Whether you are an entrepreneur, small business owner, CEO of a Fortune 500 company, college student or soon-to-be retiree, the minimum wage debate will surely impact your life, and depending on who you ask, it can either be a friend or foe. It’s been decades since minimum wage was instituted into American economic policy, and the debate still rages on every time there is a discussion on whether or not the current rate should increase.
Minimum wage was introduced by President Franklin D. Roosevelt’s 1938 Fair Labor Standard Act following the Great Depression and has since become the bedrock of the United States labor system. Before that, workers were at the mercy of their employers with no legislation to protect them from exploitation such as long hours, poor working conditions or low pay. The wage back then was 25 cents an hour, established to maintain a minimum standard of living.
Today, the current federal hourly minimum wage is $7.25 per hour, which is $290.00 for a 40-hour week or $15,080.00 a year. (Some states offer more than $7.25, due to legislation introduced during the Clinton presidency which allows individual states to set their own rates.) Since 1938, the federal minimum wage increased 22 times, last updated in 2008. The current minimum wage rate is re-evaluated yearly by Congress based on a Consumer Price Index, which is intended to raise the rate coinciding with inflation.
Who is the typical minimum wage worker? According to data compiled by the Bureau of Labor Statistics (BLS), most minimum wage earners are between the ages of 16 and 24. About one-third are unmarried singles and 27% are married couples. 65% are in service occupations, with 50% in food preparation and serving related field.
Estella K., 68 of Borough Park is one such worker. She works full time as a saleslady in a clothing store collecting slightly over the minimum wage. Although she was a professional dental assistant back in Russia, language barriers and licensing issues have forced her to accept a retail position. “I haven’t taken a vacation since coming to this country. All I do is work, work, work and it’s never enough for even savings or extra stuff,” she says.

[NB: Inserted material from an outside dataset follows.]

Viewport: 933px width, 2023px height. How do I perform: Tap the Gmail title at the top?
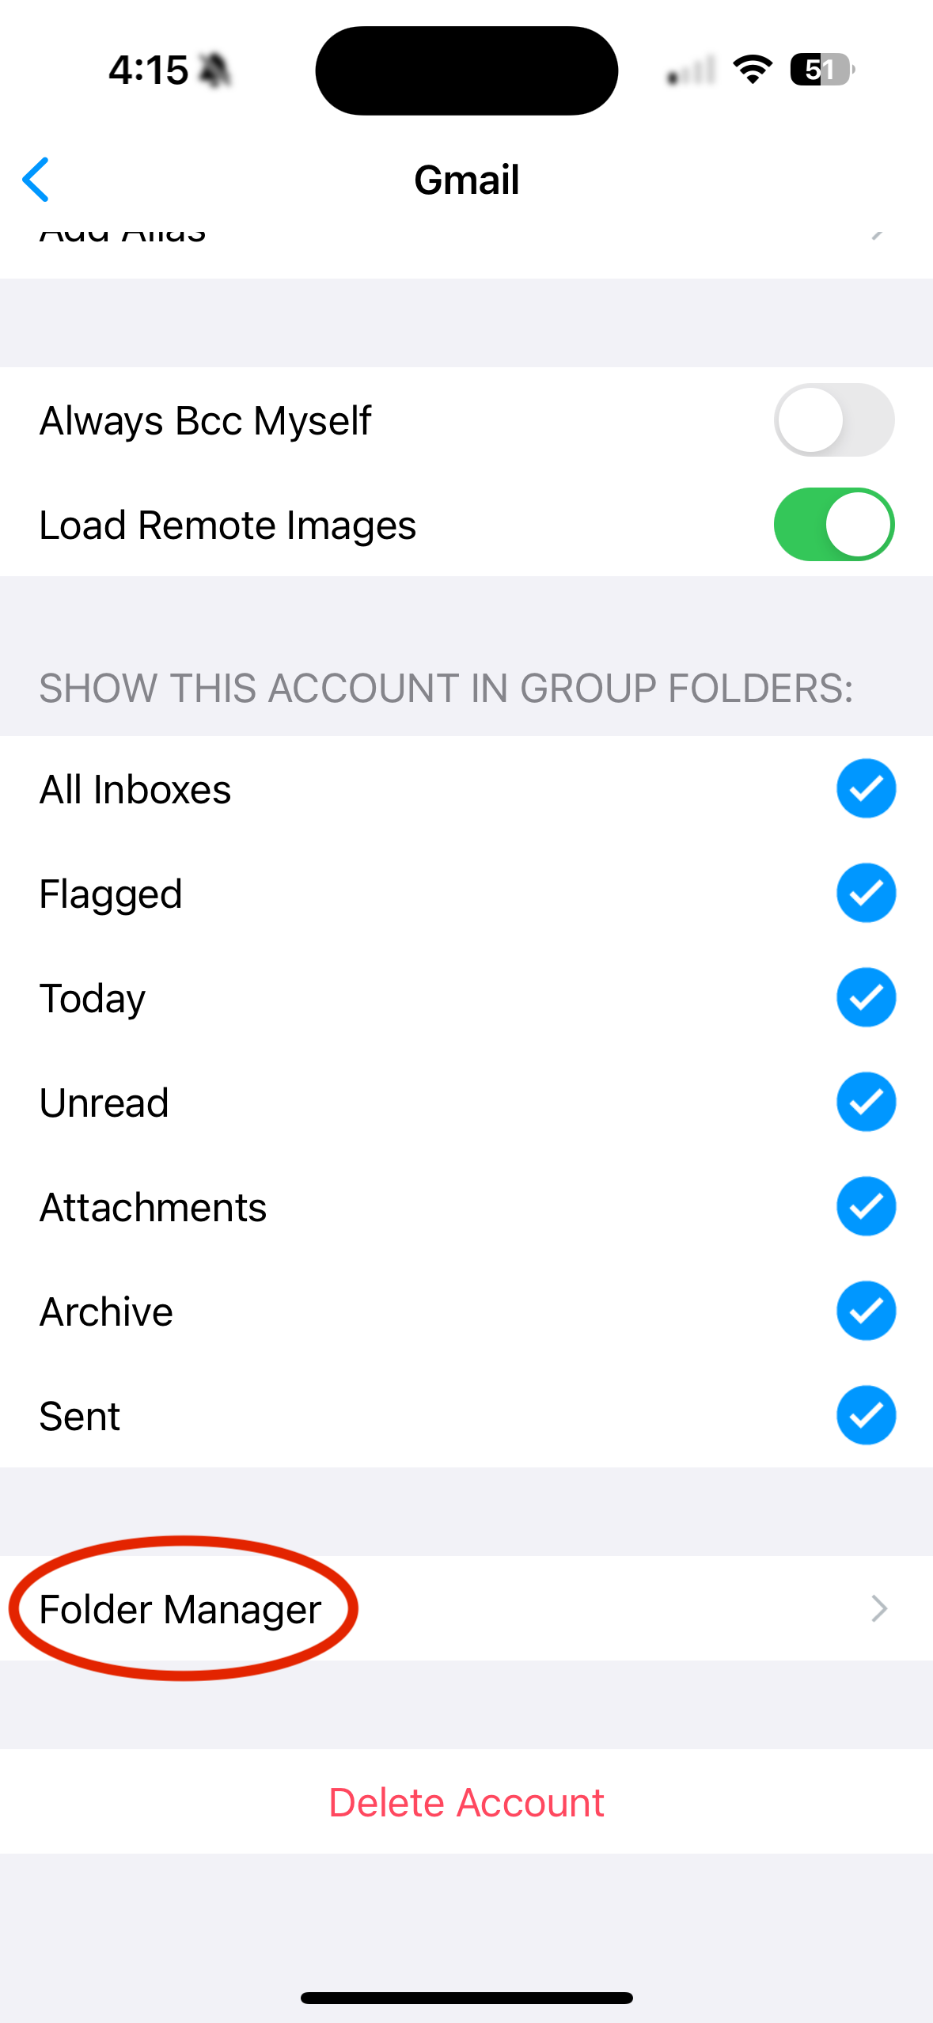pyautogui.click(x=466, y=180)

The classic argument for raising the minimum wage is the belief that it will increase revenue and reduce poverty. After all, if people have access to more money, they will be more likely to buy, spend, and invest thereby boosting the economy. The Economic Policy Institute confirms this assumption stating that a minimum wage increase from the current rate to $10.10 would inject $22.1 billion net into the economy and create about 85,000 new jobs over a three-year phase-in period.

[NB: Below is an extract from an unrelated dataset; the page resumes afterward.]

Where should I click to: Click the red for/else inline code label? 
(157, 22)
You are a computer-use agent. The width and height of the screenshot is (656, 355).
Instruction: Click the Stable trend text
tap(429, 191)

It’s not just a monetary issue. Advocates believe that the increase is a civil/human rights issue, which will aid in race and gender inequality, creating more equitable income distribution for disadvantaged groups.
There may also be a direct correlation between wages and crime. According to a 2016 study by the Executive Office of the President’s Council of Economic Advisors, “Higher wages for low-income individuals reduce crime by providing viable and sustainable employment… Raising the minimum wage to $12 by 2020 would result in a 3 to 5 percent crime decrease and a societal benefit of $8 to $17 billion dollars.”
There’s good reason why many oppose an increase, however. According to Washington Research Follower James Sherk in his 2013 Testimony before the Health, Education, Labor, and Pensions Committee, a higher minimum will have the opposite effect reducing wages and overall employment while encouraging relatively affluent workers to leave the labor force. “Minimum wage increases often lead to employers replacing disadvantaged adults who need a job with suburban teenagers who do not,” he says.
As research fellow in labor economics at The Heritage Foundation,
A survey conducted by Express Employment Professionals, the nation’s largest privately held staffing firm, confirmed this prediction after polling 1,213 businesses and human resources professionals. They concluded that 38% of employers who currently pay minimum wage would lay off some employees if the minimum wage increased to $10.10, and 54% said they would decrease hiring levels. Estella’s boss agrees with these findings, telling The Jewish Echo that if he were forced to increase her pay, he would have to let her go despite her excellent work ethic. He also admits that he gets weekly requests from illegal immigrants offering to accept the job for lower pay, which he finds increasingly tempting.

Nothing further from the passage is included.